What the task requires: Looking at the listing below, retype exactly the lines starting at the one containing "Given: Click the Merge & Center icon" and ending at the one containing "The image size is (1365, 896).", both included, and nothing else.

Task inputs:
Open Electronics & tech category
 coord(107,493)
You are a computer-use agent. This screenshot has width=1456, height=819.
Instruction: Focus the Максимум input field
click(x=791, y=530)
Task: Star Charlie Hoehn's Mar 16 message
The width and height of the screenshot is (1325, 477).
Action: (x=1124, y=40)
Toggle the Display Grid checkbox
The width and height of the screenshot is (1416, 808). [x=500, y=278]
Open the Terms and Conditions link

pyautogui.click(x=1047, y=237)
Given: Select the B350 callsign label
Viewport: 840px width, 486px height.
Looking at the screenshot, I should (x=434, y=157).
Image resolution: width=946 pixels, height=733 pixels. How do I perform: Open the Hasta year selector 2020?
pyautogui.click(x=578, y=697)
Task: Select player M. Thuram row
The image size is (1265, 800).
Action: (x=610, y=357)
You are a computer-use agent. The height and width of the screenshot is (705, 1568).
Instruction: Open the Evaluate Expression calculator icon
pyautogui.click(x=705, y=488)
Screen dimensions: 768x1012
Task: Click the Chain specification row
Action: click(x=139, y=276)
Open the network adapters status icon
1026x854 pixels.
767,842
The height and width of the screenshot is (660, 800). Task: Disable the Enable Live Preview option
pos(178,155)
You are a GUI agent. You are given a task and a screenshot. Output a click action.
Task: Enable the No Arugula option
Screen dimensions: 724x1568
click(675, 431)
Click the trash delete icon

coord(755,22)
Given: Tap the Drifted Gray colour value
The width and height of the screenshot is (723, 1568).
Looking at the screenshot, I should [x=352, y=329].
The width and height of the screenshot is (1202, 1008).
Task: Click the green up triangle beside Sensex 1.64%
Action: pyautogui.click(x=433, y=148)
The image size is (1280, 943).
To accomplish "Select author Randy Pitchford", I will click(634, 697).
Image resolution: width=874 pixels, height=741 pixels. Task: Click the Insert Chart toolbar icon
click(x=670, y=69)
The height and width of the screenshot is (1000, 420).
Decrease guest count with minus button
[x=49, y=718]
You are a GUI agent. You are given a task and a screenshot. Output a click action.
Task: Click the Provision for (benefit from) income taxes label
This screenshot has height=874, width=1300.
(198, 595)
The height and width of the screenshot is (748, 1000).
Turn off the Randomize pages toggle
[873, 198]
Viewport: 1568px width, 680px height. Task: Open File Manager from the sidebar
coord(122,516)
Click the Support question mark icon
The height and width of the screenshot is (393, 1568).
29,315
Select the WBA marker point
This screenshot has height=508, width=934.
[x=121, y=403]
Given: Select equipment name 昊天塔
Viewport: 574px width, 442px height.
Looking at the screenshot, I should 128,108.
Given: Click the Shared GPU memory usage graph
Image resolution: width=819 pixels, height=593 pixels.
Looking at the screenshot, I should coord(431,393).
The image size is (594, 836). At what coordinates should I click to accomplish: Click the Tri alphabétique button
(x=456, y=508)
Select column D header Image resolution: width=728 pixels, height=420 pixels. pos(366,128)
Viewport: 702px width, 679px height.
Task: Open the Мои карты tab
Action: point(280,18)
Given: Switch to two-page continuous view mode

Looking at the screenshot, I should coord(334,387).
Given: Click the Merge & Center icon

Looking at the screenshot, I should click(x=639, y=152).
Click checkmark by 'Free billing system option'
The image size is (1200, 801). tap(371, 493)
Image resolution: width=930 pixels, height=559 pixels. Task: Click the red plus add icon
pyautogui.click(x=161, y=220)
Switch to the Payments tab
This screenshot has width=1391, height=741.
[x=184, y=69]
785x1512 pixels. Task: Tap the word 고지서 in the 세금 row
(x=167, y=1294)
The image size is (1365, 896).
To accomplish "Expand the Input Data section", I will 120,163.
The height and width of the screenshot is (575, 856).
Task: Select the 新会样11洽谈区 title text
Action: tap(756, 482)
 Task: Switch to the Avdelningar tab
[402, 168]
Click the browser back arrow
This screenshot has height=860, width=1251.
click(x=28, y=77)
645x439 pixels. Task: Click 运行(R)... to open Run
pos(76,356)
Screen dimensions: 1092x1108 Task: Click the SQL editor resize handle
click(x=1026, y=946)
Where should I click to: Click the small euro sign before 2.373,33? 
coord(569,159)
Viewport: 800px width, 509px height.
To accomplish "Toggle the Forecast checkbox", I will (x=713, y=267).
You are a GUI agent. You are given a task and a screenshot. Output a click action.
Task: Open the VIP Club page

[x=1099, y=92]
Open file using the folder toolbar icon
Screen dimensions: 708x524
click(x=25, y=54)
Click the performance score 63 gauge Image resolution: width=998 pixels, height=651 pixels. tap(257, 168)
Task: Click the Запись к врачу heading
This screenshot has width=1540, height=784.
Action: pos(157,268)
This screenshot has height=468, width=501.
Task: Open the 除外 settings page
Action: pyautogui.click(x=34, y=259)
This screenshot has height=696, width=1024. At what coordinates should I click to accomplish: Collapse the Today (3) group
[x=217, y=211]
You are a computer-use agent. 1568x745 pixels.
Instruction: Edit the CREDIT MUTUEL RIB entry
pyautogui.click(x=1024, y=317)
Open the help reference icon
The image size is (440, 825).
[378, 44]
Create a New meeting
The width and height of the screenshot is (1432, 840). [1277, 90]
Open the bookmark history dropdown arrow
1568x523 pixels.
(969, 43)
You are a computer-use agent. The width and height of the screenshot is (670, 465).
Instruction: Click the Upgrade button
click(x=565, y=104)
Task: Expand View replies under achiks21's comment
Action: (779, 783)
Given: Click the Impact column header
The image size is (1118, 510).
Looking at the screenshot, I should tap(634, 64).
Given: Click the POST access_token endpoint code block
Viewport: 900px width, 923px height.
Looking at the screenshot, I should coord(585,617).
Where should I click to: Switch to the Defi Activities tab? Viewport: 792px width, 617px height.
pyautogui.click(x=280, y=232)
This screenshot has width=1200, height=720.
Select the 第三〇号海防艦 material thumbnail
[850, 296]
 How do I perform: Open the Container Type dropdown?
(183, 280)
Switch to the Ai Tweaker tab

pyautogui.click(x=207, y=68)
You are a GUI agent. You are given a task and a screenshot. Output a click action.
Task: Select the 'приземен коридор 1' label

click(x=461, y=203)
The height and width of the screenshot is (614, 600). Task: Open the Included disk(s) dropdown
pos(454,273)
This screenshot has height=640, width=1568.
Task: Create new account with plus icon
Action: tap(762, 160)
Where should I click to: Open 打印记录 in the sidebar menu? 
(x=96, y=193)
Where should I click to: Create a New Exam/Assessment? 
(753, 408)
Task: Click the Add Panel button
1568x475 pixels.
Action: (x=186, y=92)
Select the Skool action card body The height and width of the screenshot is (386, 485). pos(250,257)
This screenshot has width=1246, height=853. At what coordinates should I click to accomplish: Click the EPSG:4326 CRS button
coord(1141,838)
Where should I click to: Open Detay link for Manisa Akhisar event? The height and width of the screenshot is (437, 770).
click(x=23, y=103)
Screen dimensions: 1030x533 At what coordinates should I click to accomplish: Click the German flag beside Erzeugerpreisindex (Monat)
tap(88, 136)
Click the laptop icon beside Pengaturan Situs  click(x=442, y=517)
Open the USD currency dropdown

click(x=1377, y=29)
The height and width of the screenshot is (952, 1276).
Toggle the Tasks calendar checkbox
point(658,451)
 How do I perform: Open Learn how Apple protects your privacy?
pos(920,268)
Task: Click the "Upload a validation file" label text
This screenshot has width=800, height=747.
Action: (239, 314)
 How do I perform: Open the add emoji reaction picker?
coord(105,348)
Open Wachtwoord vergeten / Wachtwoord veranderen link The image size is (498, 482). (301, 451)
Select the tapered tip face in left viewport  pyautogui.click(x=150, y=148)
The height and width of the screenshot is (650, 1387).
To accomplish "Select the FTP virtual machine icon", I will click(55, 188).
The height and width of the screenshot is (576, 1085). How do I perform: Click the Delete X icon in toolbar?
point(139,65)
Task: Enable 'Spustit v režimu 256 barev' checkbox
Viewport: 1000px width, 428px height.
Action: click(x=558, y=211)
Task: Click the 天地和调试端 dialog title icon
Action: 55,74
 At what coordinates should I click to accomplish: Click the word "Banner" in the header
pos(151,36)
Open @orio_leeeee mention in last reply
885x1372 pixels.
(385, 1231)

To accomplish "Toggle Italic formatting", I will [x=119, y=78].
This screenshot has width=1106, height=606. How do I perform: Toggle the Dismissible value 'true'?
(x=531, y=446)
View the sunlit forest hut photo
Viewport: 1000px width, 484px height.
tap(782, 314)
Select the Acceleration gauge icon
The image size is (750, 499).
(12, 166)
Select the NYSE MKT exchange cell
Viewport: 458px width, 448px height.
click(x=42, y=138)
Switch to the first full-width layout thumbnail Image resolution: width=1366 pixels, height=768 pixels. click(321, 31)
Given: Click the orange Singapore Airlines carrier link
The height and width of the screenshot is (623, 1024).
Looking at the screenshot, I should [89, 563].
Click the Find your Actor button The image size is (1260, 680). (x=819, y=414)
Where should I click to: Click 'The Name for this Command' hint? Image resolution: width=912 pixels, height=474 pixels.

Solution:
Given: Click the Merge & Center icon

Looking at the screenshot, I should click(x=639, y=152).
Click checkmark by 'Free billing system option'
The image size is (1200, 801). tap(371, 493)
Image resolution: width=930 pixels, height=559 pixels. Task: Click the red plus add icon
pyautogui.click(x=161, y=220)
Switch to the Payments tab
This screenshot has width=1391, height=741.
[x=184, y=69]
785x1512 pixels. Task: Tap the word 고지서 in the 세금 row
(x=167, y=1294)
The image size is (1365, 896).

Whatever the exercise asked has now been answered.